Roffo, classe 82, spezzino di nascita, ma asiaghese di adozione, è uno dei veterani dei biancorossi. Arrivato a Vicenza nel 2007, dopo importanti esperienze sul ghiaccio e sull’in line, oltre alle doti di goleador e in pista ha sempre dimostrato grandi capacità di leader, facendosi ben volere da compagni e tifosi per il suo impegno, la totale dedizione e l’attaccamento alla maglia. La sua conferma, quindi, è un importante “acquisto”.
-La stagione appena passata ha lasciato molto in sospeso, ma cosa ci si può aspettare per la prossima?
“Interrompere così la stagione é stato un dolore per tutti, la situazione era seria ed é stato giusto così – spiega Luca Roffo . – Sono del parere che la nostra stagione stava decisamente migliorando subito prima della Coppa, giravamo alla grande. Peccato dover sospendere tutto, ma non resta che resettare, buttarsi il passato alle spalle e ripartire al meglio sempre con la voglia di fare cose grandi”.
– Come valuti il nuovo regolamento di gioco (i due tempi da 20 minuti) e l’introduzione del master round e altre novità introdotte per la prossima stagione?
“Il cambio del tempo di gioco l’avrei evitato sinceramente, 40 minuti di partita mi sono sempre sembrati troppo pochi. Arrivo dal ghiaccio e la differenza l’ho sempre sentita. Presumo che ci sia una logica nella scelta, magari perché si prospettano più partite ravvicinate, o forse perché in molti puntano a un roster più contenuto… non so. Comunque io non avrei modificato la durata delle partite. Per il resto tutte buone idee: master round assicura un lungo periodo di partite di alta qualità, prima di lanciarsi nei playoff, decisamente un’ottima idea. Introdurre più incontri può non piacere alle società per il semplice fatto che aumentano i costi, ma per i giocatori e tifosi una stagione così sicuramente regalerà più emozioni”.
-Quali sono le squadre più temibili per la prossima stagione?
“Per ora è un bel mistero. Milano Torino e Ferrara probabilmente. Poi una bella sfilza di squadre velenose: Vipers in primis, Padova, Monleale. Non mi fido di nessuna, il Covid ha smosso parecchio le acque”.

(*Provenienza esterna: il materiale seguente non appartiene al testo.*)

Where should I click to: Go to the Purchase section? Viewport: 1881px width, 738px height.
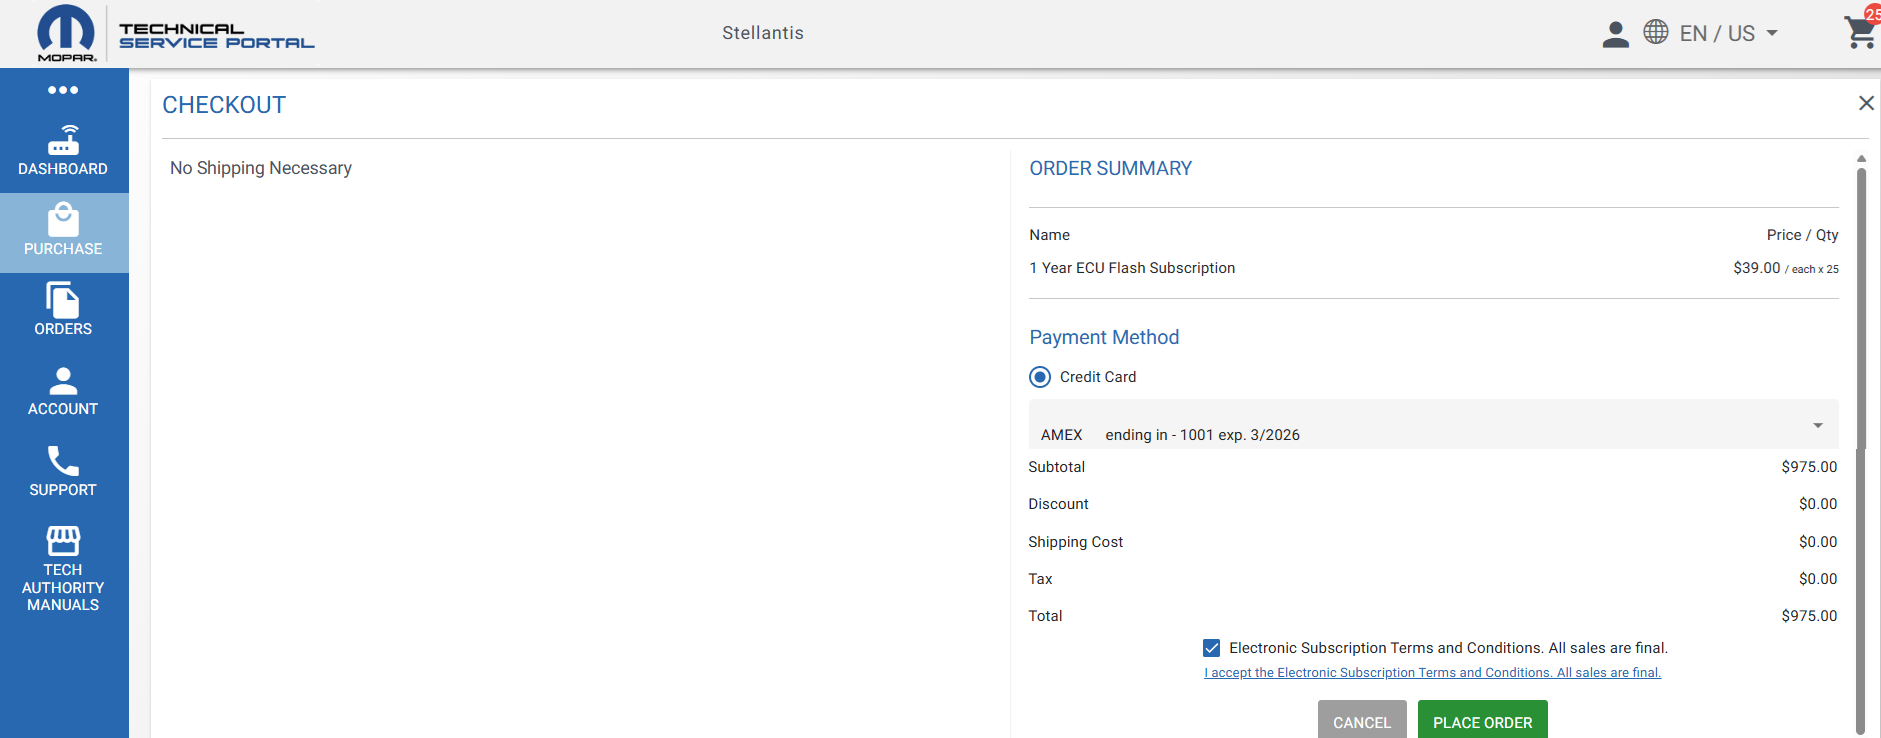[x=63, y=232]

– Personalmente come ti senti? Sei carico per iniziare la prossima stagione?
“Mi sento duro come un legno! Ma sto cercando di mettermi in forma, faccio il possibile, cercherò di dare il massimo come ho sempre fatto. Se si da il massimo si esce dal campo sempre a testa alta”.
-Cosa ti aspetti dall’inserimento di giocatori stranieri del calibro di Nathan Sigmund all’interno dei Diavoli?
“Non vedo l’ora di allenarmi assieme, penso sia un bene per il campionato intero poter osservare giocatori del genere”.
– Quali sono gli obiettivi dei Diavoli per la prossima stagione?
“Non ci si può nascondere, gran rispetto per tutti gli avversari, ma zero paura. Bisogna puntare a tutto”.
– Cosa vorresti dire ai tifosi dei Diavoli?
“Stateci vicini, festeggiate quando le cose andranno bene ed aiutateci quando arriveranno i momenti difficili. E poi, un grande “Grazie” a chi viene allo stadio, a chi porta i bambini a cantare. È la vittoria più grande per il nostro sport”.